父親の「育休研修」が日本の家庭環境を変える可能性
父親の育児参画を促進する「育休研修」の効果
日本において、家庭内における父親の役割はまだまだ変化の途中にあります。しかし、最近の研究によると、父親を対象にした育休研修が家庭や職場に大きな影響を与えることが明らかになってきました。特に日本の育児休暇の取得率が低い中で、父親の育児参画を増やすことは、母親が仕事を続けやすくなる一助となることが期待されています。
研究の背景と目的
東京大学の山口慎太郎教授と田中万理准教授をはじめとする研究グループは、一般社団法人EVIDENCE STUDIOと連携し、日本国内の4つの組織で1,200名以上の男性従業員を対象にしたランダム化比較試験を実施しました。実施期間は2023年8月から2024年3月で、研修の効果を比較するために80の職場を無作為に2つの群に分けて行われました。
育休研修の内容
NPO法人ファザーリング・ジャパンは、今回の大規模な研究に賛同し、育児に参加する父親や管理職向けの研修プログラムを開発しました。研修では、育児参画とキャリアの両立に関する講義が行われ、特に管理職には部下の育児休業取得をサポートする方法が教えられました。これにより、職場環境がより支え合うものに変わることを目指しました。
研修の成果
この調査の結果、父親が受けたわずか2時間の研修が、父自身の育児参画の増加だけでなく、実際に研修を受けていない母親の労働時間の増加にも寄与することが確認されました。このことは、父親の育児参加が母親の働き方にポジティブな影響を持つことを示しています。
研修効果の実感
NPO法人ファザーリング・ジャパンの代表理事、池田浩久氏は、「笑っている父親を増やす」というミッションを掲げ、20年間にわたって男性の育児休暇取得を支援してきました。彼は今回の研究成果を受けて、研修プログラムが高い評価を得たことを嬉しく思うと述べています。日本の男性育休取得率が40.5%にまで上昇したものの、まだ多くの課題が残ることも認識されています。
課題と今後の展望
依然として、日本の父親たちは育児休業に関するニーズと実際の取得実績に大きな乖離があることが明らかです。働く父親たちにとって、仕事と育児を両立させるのは容易ではなく、多くの不安を抱えています。これに対し、育休研修の導入は必要不可欠なステップであると考えられています。

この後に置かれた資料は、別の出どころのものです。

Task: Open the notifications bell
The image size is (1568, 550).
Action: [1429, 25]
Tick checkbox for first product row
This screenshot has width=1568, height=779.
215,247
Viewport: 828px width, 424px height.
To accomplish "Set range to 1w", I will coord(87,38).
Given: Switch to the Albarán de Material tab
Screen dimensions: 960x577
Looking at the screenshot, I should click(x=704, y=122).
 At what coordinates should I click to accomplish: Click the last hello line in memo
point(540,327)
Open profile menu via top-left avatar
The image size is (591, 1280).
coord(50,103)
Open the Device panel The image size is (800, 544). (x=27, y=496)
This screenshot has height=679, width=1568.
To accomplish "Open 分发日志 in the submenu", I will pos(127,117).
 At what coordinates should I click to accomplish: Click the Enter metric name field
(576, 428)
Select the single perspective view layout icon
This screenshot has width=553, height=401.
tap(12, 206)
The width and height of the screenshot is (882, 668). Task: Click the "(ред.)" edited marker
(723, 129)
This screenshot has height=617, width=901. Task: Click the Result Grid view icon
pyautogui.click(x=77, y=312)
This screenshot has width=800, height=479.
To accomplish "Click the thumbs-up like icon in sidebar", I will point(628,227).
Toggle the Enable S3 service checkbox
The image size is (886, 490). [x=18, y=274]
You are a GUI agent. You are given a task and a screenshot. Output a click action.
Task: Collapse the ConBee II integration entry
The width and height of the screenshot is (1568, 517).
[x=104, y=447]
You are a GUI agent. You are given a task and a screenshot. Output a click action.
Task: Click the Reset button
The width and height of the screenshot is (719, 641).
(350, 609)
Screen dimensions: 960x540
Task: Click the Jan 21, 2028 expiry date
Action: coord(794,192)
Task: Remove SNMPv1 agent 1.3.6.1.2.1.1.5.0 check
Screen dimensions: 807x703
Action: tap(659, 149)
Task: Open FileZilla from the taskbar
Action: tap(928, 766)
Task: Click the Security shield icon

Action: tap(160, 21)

池田氏は、「日本中に笑っている父親があふれ、みんながそれを応援したくなる社会」を作るため、引き続き努力すると宣言しました。この試みは、家庭だけでなく、職場環境にもポジティブな変化をもたらすものであり、今後の取り組みが期待されます。
結論
父親の育児参画を促進するための育休研修は、家庭だけでなく職場にも良い影響を与えることが示されました。これが日本社会全体の育児のあり方に新たな風をもたらすきっかけとなることが期待されています。今後のさらなる研究と取り組みを通じて、父親や母親が共に育児に参画しやすい環境が整うことを願います。